Like most grasses it has been given numerous scientific names. It is now Catapodium rigidum but in the books of my youth it was Desmazeria rigida.
It's a small annual grass of dry places. I usually see it in town on walls, stone-heaps, etc. I've read that it also appears on sand and chalk.
Fairly common in most of the British Isles: its heartland is SW Europe, N Africa, the Middle East and Macaronesia (which I had to look up... it means the volcanic island groups of the E Atlantic: Cape Verde, Canaries, Madeira, Azores...)
The Swedish name is styvgröe ("stiff grass") but it has only been recorded in Sweden as a rare urban casual (Gotland, Uppsala and a few other scattered places).

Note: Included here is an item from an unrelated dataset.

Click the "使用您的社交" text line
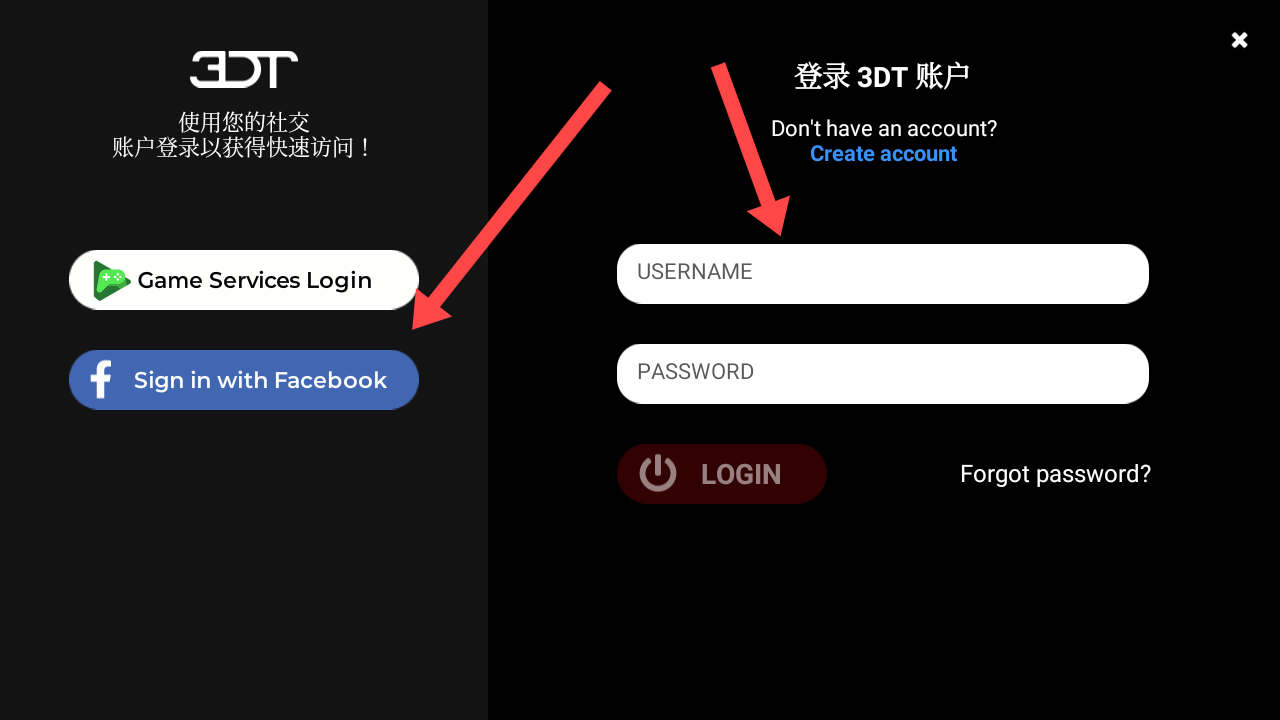 pyautogui.click(x=244, y=122)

It was recently found on Peberholm/Pepparholm, the 1995 artificial island where the Öresund Bridge (connecting Denmark to Sweden) becomes a tunnel, a place with no public access but visited annually by biologists studying natural colonisation. It now has 600 plant and moss species, and thirty species of nesting birds including a large colony of spoonbills.
Fern-grass (Catapodium rigidum). Frome, 5 May 2024. |
Fern-grass (Catapodium rigidum). Frome, 20 May 2024. |
Some fell upon stony places, where they had not much earth: and forthwith they sprung up, because they had no deepness of earth:And when the sun was up, they were scorched; and because they had no root, they withered away.